En conséquence, le SYNCASS-CFDT a appelé au cours de cet échange les pouvoirs publics à prendre leurs responsabilités vis-à-vis des populations et en particulier à agir pour :
- restructurer l’offre de soins existante afin de traiter la question des établissements pour lesquels la T2A et le poids des contraintes ne permettent pas d’envisager un équilibre budgétaire ; ou, à l’instar des hôpitaux de proximité, imaginer un autre mode de financement si les plateaux techniques ou services spécialisés tenus par ces établissements doivent absolument être maintenus pour garantir l’égal accès aux soins de tous les citoyens ; nous plaidons dans ce cadre pour un service public de l’accès aux soins financé ;
- réguler l’installation médicale dans la triple optique d’une meilleure répartition de la ressource médicale entre les territoires, entre les spécialités qui n’ont pas toutes le même rôle dans l’accès aux soins et entre le secteur public et le secteur privé, en favorisant clairement les médecins qui prennent en charge tous les patients sans sélection préalable ;
- piloter le système de santé non plus par les revenus des acteurs mais par la réponse aux besoins des usagers. Travailler sur le financement solidaire de la seule activité pertinente est l’unique solution qui permettra d’entamer réellement le virage de la prévention, dont la définition et conséquence imparable est à rappeler, à savoir se priver d’activités futures.

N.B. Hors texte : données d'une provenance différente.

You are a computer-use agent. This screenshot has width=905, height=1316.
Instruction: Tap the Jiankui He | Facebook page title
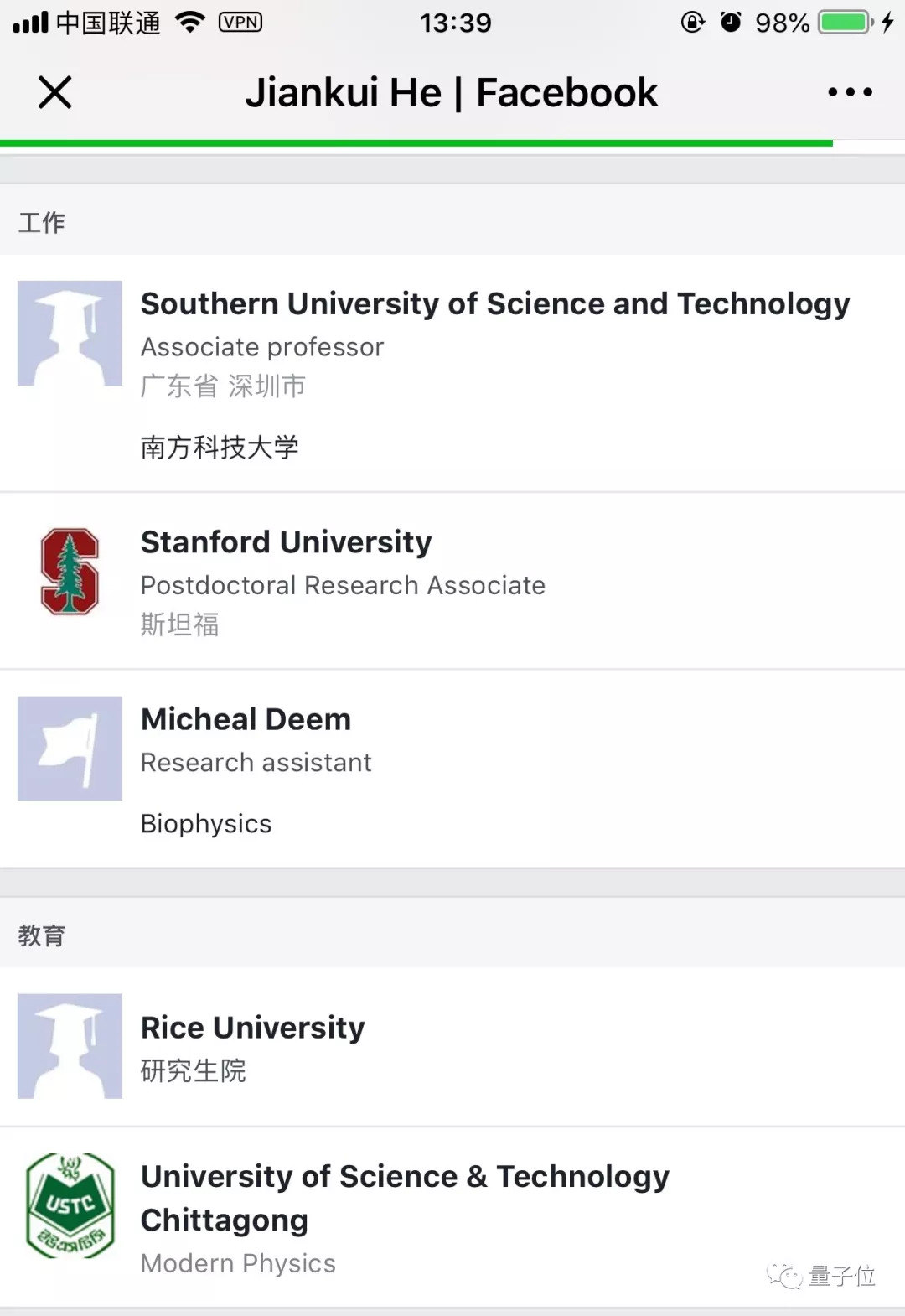coord(451,92)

Cette approche nécessite du courage vis-à-vis des élus locaux et des populations. L’avis scientifique des sociétés savantes doit être pris en compte afin de déterminer les conditions techniques et professionnelles indispensables pour garantir la qualité et la sécurité des soins au bénéfice des usagers. A ce titre, l’exemple des maternités est marquant, d’autres pays européens ayant montré la voie à suivre en termes d’organisation territoriale. C’est aussi un domaine où l’évolution négative des résultats des indicateurs suivis sur la longue période en matière de périnatalité n’a suscité en France aucune recherche des causes profondes ni ré-interrogation du modèle. On voit trop souvent les élus souhaiter le maintien à tout prix de structures fragiles au plan des soins qui, par ailleurs, n’ont pas l’activité suffisante pour s’équilibrer au plan budgétaire.
Agir plutôt que missionner, voilà la vraie responsabilité des politiques publiques que le SYNCASS-CFDT soutiendra.